By Robert Trigaux, Times Business Columnist
Wednesday, November 10, 2010
Are the wheels getting wobbly and in danger of falling off the high-speed rail project planned and partially funded to connect downtown Tampa and Orlando?
At a gathering of high-speed rail advocates this week in Orlando, just a whiff of backpedaling could be smelled after the Nov. 2 election that not only killed Hillsborough County efforts to fund the start of a regional light rail and bus system, but also ushered in Republicans at the state and national level keen on shrinking government.
The first hint of vacillation arose Monday when Florida congressman John Mica suggested building the mostly federally funded Orlando-to-Tampa route in phases.
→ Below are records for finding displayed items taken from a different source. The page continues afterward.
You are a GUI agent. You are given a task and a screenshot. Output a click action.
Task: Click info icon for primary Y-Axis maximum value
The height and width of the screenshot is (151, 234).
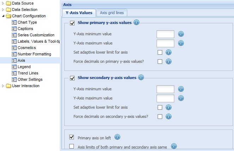point(181,43)
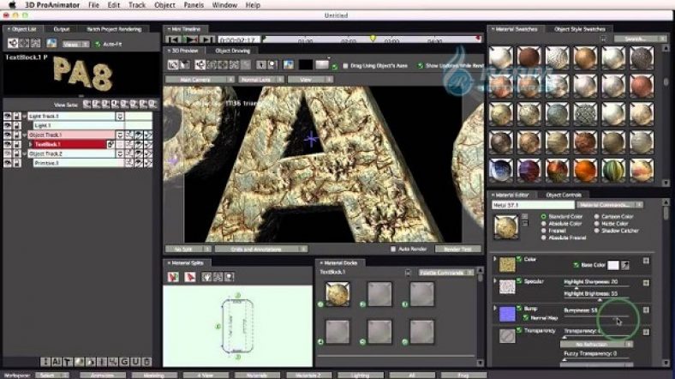Expand the Color channel disclosure triangle

point(495,260)
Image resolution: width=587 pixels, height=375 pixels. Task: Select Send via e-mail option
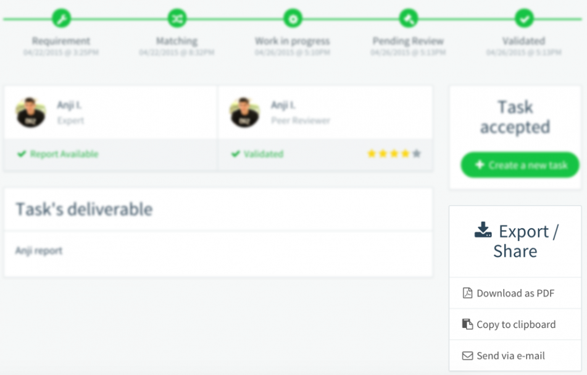coord(515,355)
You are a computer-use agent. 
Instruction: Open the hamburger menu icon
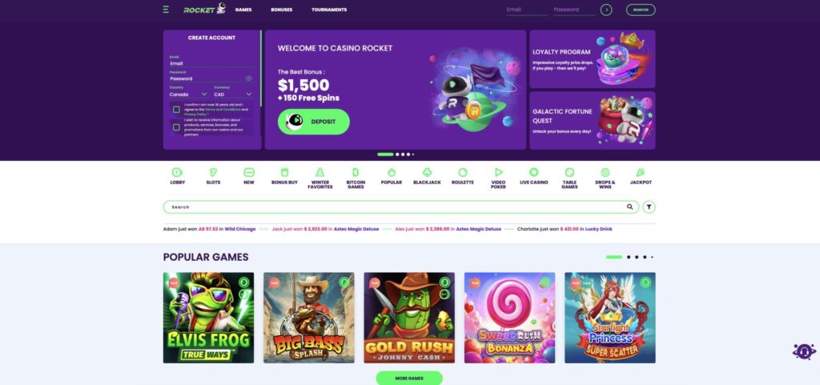(166, 10)
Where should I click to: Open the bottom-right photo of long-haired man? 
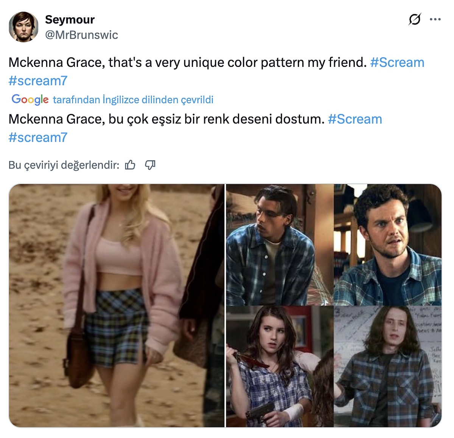click(387, 367)
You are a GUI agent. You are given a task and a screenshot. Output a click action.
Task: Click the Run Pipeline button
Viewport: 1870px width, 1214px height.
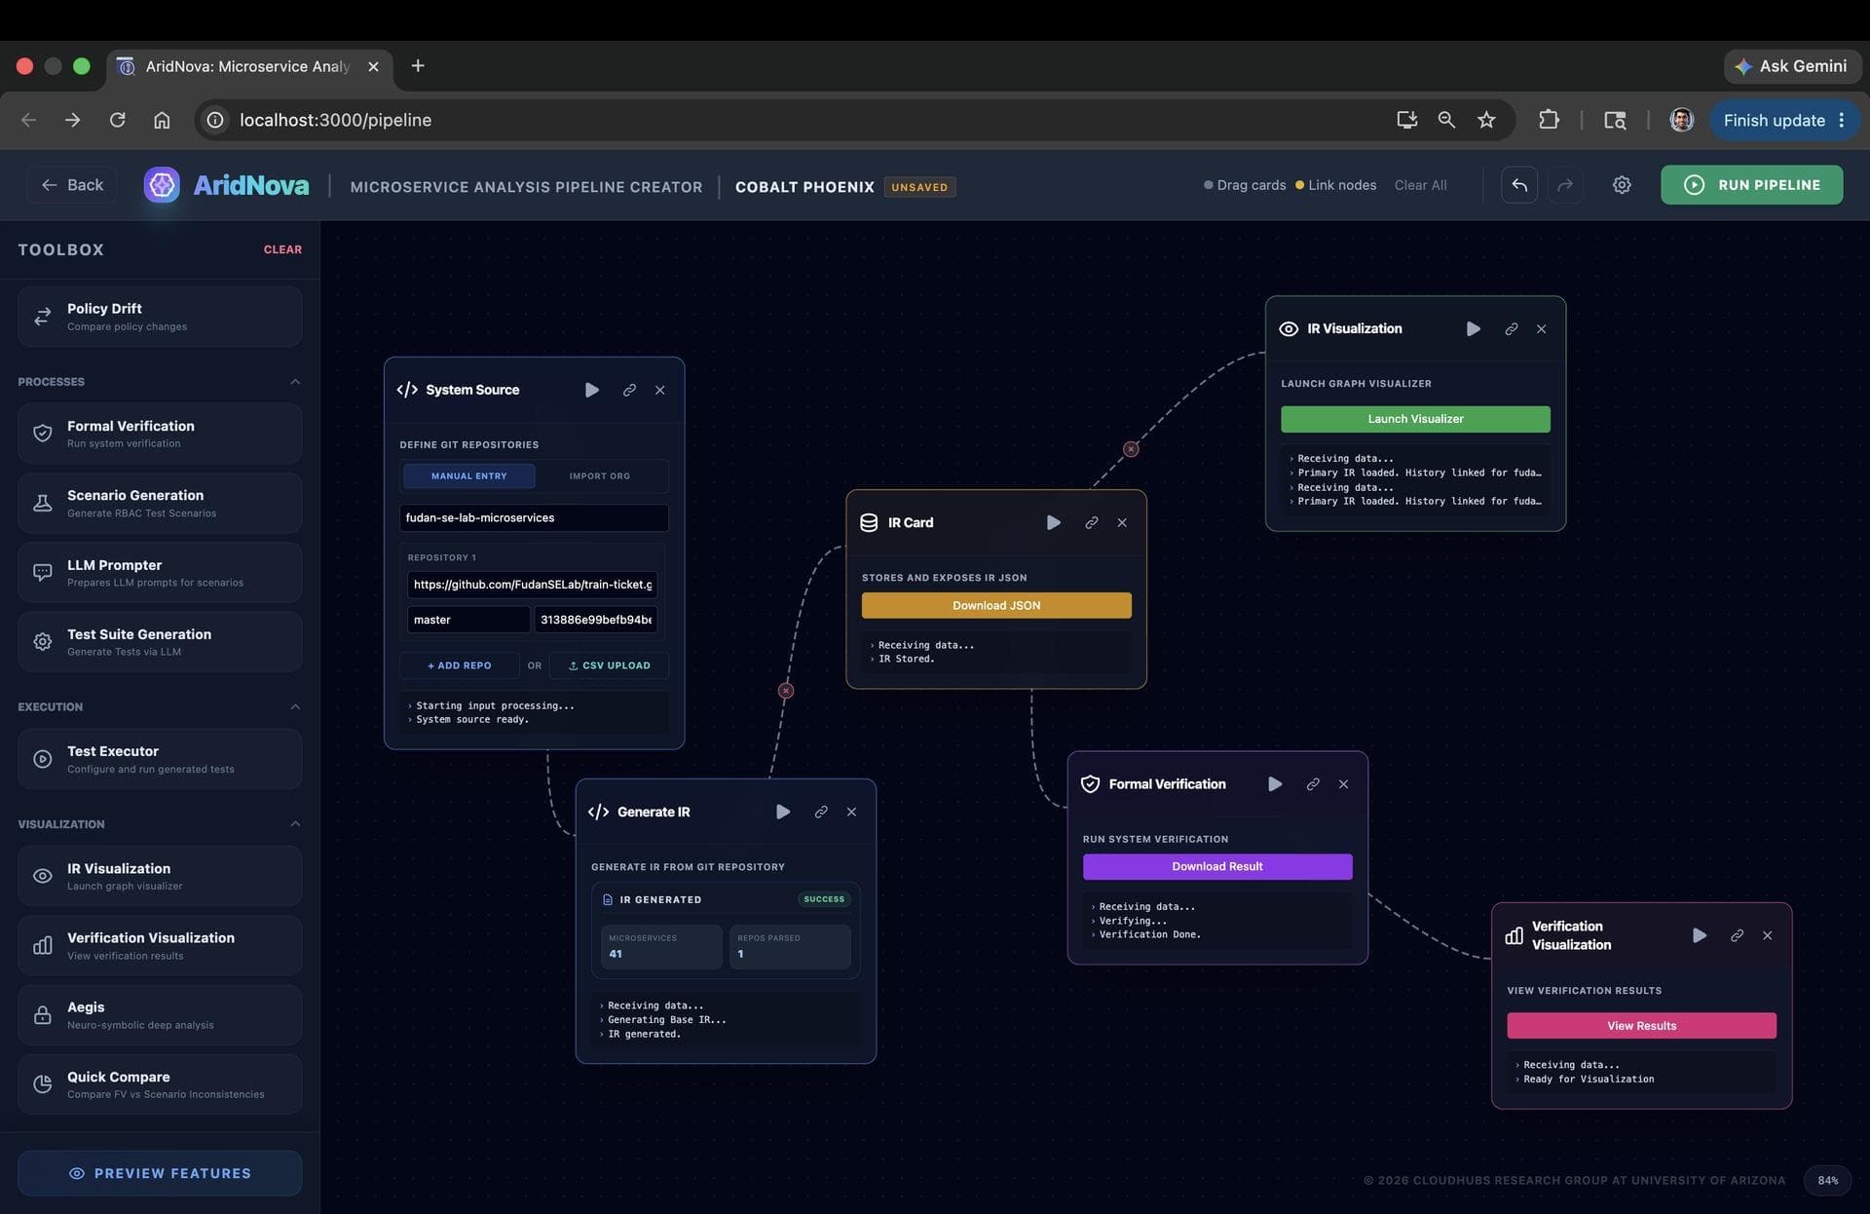tap(1751, 185)
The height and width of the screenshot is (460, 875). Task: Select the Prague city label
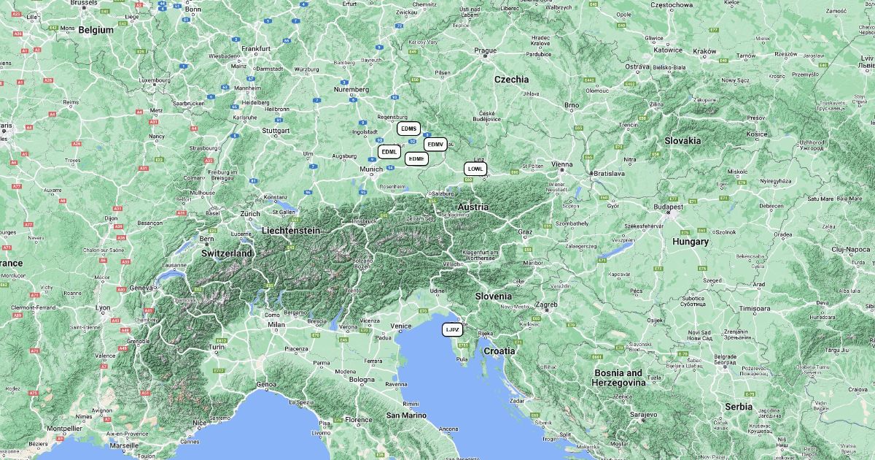point(485,50)
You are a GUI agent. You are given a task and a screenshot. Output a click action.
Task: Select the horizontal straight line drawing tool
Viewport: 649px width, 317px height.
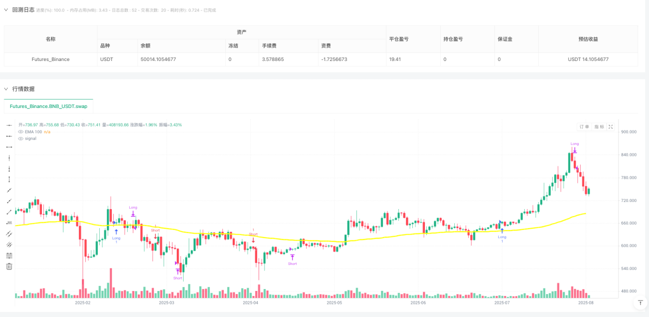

Mica is a Winter Park Republican who represents a chunk of Central Florida near Orlando. He will soon take charge of the key House Transportation Committee in Washington now that Republicans have retaken the majority in the House.
"We should take a strong look at the possibility of building the train in phases," Mica said, according to several media reports from Orlando. "The Tampa to Orlando route may not be a moneymaker, but the airport-to-attractions route looks like it would be."
Whoa. So a high-speed rail connecting Orlando International Airport to Disney's nearby theme parks makes sense, but extending the rail west to Lakeland and Tampa may need to come later?
Truth is, in the best of economies the Tampa-to-Orlando rail line barely justifies a high-speed train. The 84 miles separating the two cities' end points is just long enough to make the train ride shorter than the drive.
High-speed rail backers point out that this single link is just the first of a planned statewide high-speed rail system. The second leg, the 220-mile stretch linking Orlando and Miami, is an easier pitch for the benefits of high-speed trains. Of course, that means Tampa would be linked, via Orlando, to Miami and ultimately other Florida metro areas if and when a high-speed rail network develops.
At Orlando's high-speed fest this week, even Tampa Mayor Pam Iorio was reduced to promoting just the proposed endpoint terminal in Tampa as a development stimulus for a part of her city that does not get much economic attention.
Before last week's election killed the start of regional light rail and bus services here, Iorio crowed often about the economic development potential of a high-speed link tied to a Tampa Bay-wide regional transit system.
What's not yet clear is whether incoming Florida Gov.-elect Rick Scott, who has doubts about high-speed rail's expense, will give a thumbs up or down on any federal project requiring additional state funding. One Scott adviser thinks he may support it.
Amid all this transportation turmoil, in South Florida, leaders this week gave their blessing to a proposed regional train system using existing rail lines with dozens of stops connecting Miami-Dade, Broward and Palm Beach counties through new routes and bus connections.
"I just think people are enamored with rail," Florida Department of Transportation study project manager Scott Seeburger told the Palm Beach Post.
"Enamored" is one thing. But as we learned the hard way here last week, paying for it is another.